NAIROBI, Kenya, April 22 — Legal scholar Prof Dr Dr Moni Wekesa Thursday defended his ‘borderline’ legal experience after a panelist in the Judicial Service Commission noted he had just accrued a year above the 15 years of experience required of a Chief Justice.
Wekesa was the ninth candidate to be interviewed for the CJ position which fell vacant when David Maraga retired in January.
He told the JSC that despite his seemingly limited experience in the legal sector, he had acquired immense leadership skills as a university dean and a sports administrator that placed him above other candidates who have as much as 30 years of legal experience.
Prof Wekesa was responding to concerns raised by commissioner Macharia Njeru that he appeared to be more experienced and proficient in sports administration compared to the legal sector.
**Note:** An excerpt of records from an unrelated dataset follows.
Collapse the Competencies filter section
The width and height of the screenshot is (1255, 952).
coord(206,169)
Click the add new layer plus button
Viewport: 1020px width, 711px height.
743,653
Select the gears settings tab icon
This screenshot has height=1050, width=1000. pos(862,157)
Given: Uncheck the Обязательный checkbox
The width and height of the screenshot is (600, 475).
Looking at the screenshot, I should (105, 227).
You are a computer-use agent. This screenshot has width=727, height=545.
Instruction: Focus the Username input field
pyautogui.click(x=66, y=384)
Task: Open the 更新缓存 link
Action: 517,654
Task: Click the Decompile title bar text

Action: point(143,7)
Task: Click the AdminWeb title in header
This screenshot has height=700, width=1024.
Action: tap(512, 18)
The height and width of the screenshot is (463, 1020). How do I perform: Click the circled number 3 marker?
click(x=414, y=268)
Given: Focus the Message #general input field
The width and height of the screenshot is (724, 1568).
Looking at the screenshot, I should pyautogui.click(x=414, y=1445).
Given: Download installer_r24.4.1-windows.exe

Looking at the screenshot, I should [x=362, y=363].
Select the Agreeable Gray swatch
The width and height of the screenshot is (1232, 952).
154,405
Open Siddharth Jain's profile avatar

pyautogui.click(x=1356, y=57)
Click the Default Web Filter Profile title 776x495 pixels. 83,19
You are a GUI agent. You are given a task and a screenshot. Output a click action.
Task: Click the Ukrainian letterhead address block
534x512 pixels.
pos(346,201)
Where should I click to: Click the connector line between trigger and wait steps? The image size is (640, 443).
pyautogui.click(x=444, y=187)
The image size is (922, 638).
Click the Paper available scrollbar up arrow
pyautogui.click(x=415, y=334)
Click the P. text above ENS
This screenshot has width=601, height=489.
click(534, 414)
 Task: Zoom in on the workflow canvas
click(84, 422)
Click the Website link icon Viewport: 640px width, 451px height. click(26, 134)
The scholar, currently the Dean of Law School at Daystar University, has two doctorate degrees in two different academic fields, two different master’s degrees and bachelor’s degrees.
“One of the things I bring to the table very strongly is leadership, I have been a manager for special Olympics Internationally in charge of Africa, in that role, I worked with very many sub-Saharan countries doing a lot of diplomacies and where I handled various challenges,” he added.
The university don is well known in the sporting circles, locally and internationally, having served as executive secretary of Kenya Football Federation, manager in charge of Africa Special Olympics, sports medicine consultant, Africa Doping officer for Federation of International Football Associations, and a member of the disciplinary committee of the International Athletics Federation.
The 62-year old also admitted that none of his cases had an impact on the development of jurisprudence in Kenya noting that most of them were handled at the High Court.
“Most of my cases ended at high court I cannot say they have a major impact on jurisprudence in Kenya,” he responded to Njeru who was concerned that the JSC would risk hiring a physical education specialist to Judiciary.
Wekesa said he would work to mend relationships between the Judiciary and other arms of government if appointed Chief Justice.
The law professor said that he would also focus on enhancing the relationship between the judiciary and the public and other professionals countrywide
In order to enhance public communication with the Judiciary, Wekesa noted that he would appoint a Judiciary Spokesperson and elevate the communication department to a fully fledged directorate.
“This would be the person to give a press conference, issue press releases and deal with communication issues hands-on, we should also bring musiciains to compose songs on messages of judiciary, delayed judgements, disobedience of court orders and other things so that people are aware of the goings on in the Judiciary,” he added.
“I want the Judiciary to be people-driven so much that when courts are not functioning, its the people who pile pressure for normalcy to return,” Prof Wekesa asserted.
He described himself as a transformative leader whose success is evident in his teaching practice, sports management, administration, and law practice.
“I am a good communicator, I am good at problem-solving, I listen and engage with others, I pay attention to other’s views, I build teams and bring the best in other people,” he said.
Prof Wekesa began his career as a teacher with a Bachelor of Education from the University of Nairobi in 1981 before proceeding to Germany, where he obtained a Master’s in Sports Medicine in 1986 and a PhD in the same field in 1989.